Go through the records line by line. Report how many lines contain "each", with nothing else.

═════ Material provided

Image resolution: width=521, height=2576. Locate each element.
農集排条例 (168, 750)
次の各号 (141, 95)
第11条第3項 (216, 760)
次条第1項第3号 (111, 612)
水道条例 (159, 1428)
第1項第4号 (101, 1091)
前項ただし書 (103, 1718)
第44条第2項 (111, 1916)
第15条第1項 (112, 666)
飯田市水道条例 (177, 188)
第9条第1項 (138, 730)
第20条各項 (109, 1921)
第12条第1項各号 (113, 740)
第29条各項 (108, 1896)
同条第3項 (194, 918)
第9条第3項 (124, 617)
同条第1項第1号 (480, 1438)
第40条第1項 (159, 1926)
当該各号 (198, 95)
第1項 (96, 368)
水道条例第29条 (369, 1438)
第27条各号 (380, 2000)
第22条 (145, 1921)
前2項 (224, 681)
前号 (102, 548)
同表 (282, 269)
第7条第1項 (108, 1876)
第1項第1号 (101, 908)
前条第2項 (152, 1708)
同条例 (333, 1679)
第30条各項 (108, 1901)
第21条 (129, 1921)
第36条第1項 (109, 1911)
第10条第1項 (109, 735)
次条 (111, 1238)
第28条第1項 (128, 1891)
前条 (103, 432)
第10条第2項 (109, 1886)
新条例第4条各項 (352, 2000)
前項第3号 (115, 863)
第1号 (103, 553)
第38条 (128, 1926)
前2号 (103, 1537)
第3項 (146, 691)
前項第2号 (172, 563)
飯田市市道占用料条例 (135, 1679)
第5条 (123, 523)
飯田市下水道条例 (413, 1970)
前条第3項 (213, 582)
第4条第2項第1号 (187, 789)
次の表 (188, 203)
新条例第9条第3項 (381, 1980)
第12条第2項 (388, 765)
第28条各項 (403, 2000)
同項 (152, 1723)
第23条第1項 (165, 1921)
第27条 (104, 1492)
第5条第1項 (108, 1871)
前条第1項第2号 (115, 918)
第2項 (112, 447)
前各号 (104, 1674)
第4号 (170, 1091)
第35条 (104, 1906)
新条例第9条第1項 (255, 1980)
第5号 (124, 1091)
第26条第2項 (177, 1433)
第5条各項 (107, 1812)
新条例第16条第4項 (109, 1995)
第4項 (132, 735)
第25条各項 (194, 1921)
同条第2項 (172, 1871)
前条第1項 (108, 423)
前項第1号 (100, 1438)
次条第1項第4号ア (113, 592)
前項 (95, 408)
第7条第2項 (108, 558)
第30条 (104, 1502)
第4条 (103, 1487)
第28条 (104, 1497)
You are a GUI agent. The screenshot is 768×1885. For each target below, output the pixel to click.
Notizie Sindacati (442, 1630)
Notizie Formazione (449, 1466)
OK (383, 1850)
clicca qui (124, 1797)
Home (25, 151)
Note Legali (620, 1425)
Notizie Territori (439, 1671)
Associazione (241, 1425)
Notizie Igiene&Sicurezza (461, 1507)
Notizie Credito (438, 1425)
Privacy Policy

══════════

*Your solution*
2